=== STATED TASK ===
Reproduce the data below without any changes, from the line with "has height=967, width=967." up to and including the line with "click(786, 16)".

══ THE DATA ══

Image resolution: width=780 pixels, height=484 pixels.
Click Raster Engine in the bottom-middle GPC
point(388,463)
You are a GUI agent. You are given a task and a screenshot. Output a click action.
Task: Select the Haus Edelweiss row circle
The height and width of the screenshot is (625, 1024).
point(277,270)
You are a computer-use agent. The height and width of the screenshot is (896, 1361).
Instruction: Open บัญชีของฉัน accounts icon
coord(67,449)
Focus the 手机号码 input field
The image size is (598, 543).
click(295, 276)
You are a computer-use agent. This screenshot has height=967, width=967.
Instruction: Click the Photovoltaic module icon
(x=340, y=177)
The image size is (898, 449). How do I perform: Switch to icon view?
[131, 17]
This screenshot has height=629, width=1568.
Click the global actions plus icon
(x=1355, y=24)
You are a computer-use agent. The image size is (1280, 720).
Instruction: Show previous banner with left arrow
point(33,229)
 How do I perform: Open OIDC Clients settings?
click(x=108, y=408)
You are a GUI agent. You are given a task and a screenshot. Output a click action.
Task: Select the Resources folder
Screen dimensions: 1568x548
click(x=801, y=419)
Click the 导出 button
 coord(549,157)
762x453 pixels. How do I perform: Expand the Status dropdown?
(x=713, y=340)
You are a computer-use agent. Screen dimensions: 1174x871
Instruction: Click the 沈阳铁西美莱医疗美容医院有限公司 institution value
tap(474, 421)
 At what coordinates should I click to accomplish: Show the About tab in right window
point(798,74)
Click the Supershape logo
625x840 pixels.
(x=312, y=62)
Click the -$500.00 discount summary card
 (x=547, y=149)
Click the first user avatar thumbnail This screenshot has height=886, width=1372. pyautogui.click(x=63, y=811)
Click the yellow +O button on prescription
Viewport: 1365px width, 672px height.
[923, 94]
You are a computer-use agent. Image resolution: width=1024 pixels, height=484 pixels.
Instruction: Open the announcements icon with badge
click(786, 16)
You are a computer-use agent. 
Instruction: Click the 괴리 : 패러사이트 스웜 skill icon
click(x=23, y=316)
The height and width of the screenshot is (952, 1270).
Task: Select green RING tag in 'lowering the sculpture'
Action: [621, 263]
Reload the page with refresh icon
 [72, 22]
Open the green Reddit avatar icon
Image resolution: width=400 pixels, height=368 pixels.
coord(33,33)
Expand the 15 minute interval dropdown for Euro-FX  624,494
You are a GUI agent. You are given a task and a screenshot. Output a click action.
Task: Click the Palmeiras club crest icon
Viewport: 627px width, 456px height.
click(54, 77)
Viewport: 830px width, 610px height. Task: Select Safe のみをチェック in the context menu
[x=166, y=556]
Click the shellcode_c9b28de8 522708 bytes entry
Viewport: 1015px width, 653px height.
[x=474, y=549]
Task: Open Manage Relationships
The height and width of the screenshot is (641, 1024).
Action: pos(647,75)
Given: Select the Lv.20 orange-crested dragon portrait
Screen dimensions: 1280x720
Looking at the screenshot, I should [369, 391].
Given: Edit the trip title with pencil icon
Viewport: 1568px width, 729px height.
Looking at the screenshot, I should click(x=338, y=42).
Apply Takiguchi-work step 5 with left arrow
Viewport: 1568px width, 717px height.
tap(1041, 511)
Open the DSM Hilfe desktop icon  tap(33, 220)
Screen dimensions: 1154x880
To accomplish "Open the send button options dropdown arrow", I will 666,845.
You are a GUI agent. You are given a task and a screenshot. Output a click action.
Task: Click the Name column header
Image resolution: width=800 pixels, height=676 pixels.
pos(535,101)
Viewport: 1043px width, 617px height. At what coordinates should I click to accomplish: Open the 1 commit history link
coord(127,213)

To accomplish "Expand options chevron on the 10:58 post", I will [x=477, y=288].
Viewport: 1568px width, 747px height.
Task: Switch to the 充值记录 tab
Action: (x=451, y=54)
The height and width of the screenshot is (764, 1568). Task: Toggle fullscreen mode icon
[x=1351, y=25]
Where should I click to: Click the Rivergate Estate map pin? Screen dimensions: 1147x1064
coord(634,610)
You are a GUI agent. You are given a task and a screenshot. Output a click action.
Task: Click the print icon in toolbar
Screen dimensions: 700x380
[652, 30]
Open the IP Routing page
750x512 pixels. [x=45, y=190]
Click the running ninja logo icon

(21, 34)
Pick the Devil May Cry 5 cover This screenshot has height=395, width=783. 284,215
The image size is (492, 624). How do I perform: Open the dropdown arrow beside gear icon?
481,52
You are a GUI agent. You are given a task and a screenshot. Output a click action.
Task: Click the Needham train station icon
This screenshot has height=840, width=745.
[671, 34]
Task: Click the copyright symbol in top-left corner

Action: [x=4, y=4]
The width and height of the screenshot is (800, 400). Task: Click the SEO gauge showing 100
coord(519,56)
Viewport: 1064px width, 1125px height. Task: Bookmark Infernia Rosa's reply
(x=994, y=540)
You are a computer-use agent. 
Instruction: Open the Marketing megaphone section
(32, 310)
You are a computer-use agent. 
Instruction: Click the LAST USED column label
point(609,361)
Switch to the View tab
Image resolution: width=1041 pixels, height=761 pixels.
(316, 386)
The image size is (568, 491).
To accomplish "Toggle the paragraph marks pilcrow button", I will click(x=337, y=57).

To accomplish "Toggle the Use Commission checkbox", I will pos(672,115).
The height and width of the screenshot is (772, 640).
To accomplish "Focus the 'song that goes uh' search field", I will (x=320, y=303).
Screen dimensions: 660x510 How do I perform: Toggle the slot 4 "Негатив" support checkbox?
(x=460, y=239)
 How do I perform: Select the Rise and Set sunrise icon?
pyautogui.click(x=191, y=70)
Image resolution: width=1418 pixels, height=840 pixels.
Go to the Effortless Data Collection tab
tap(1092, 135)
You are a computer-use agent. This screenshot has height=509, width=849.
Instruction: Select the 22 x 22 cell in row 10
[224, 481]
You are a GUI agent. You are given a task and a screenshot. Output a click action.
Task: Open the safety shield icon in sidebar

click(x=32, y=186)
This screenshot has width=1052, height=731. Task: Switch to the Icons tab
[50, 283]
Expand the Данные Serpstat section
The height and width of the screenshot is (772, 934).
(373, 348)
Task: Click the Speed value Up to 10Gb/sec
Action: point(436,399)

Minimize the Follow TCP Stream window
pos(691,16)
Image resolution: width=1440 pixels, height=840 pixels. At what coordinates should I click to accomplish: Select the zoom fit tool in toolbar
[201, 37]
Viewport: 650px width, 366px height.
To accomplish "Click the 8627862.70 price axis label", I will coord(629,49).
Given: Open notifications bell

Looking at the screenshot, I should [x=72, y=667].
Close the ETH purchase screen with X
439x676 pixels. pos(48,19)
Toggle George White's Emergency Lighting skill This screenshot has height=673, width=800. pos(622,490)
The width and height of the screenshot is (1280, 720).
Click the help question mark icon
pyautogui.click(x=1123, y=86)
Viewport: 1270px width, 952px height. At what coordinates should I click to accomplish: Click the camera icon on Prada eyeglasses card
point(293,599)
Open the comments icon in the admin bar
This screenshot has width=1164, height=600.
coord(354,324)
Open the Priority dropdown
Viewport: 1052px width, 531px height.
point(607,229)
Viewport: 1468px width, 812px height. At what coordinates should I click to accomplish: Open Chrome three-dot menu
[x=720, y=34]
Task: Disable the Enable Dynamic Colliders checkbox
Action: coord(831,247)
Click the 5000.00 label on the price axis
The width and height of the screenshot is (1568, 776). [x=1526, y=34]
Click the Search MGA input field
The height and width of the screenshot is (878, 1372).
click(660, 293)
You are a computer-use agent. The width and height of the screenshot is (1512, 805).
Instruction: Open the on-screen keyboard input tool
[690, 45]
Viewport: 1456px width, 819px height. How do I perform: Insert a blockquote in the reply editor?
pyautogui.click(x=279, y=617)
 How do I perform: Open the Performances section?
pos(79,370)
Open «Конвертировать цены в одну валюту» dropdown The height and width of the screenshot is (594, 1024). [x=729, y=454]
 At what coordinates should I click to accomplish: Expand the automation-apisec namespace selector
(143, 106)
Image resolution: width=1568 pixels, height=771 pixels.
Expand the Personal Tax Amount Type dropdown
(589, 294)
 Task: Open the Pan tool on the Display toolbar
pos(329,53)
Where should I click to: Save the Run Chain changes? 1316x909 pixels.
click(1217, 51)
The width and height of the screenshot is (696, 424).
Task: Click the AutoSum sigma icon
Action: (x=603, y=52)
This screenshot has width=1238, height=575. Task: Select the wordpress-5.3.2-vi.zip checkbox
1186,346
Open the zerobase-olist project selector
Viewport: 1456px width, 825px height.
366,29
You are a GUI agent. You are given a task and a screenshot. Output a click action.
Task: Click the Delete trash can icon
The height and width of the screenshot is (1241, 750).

═══

=== SOLUTION TO THIS EXERCISE ===
You are a computer-use agent. This screenshot has height=967, width=967.
Instruction: Click the Photovoltaic module icon
(x=340, y=177)
The image size is (898, 449). How do I perform: Switch to icon view?
[131, 17]
This screenshot has height=629, width=1568.
Click the global actions plus icon
(x=1355, y=24)
You are a computer-use agent. The image size is (1280, 720).
Instruction: Show previous banner with left arrow
point(33,229)
 How do I perform: Open OIDC Clients settings?
click(x=108, y=408)
You are a GUI agent. You are given a task and a screenshot. Output a click action.
Task: Select the Resources folder
Screen dimensions: 1568x548
click(x=801, y=419)
Click the 导出 button
 coord(549,157)
762x453 pixels. How do I perform: Expand the Status dropdown?
(x=713, y=340)
You are a computer-use agent. Screen dimensions: 1174x871
Instruction: Click the 沈阳铁西美莱医疗美容医院有限公司 institution value
tap(474, 421)
 At what coordinates should I click to accomplish: Show the About tab in right window
point(798,74)
Click the Supershape logo
625x840 pixels.
(x=312, y=62)
Click the -$500.00 discount summary card
 (x=547, y=149)
Click the first user avatar thumbnail This screenshot has height=886, width=1372. pyautogui.click(x=63, y=811)
Click the yellow +O button on prescription
Viewport: 1365px width, 672px height.
[923, 94]
You are a computer-use agent. Image resolution: width=1024 pixels, height=484 pixels.
Instruction: Open the announcements icon with badge
click(786, 16)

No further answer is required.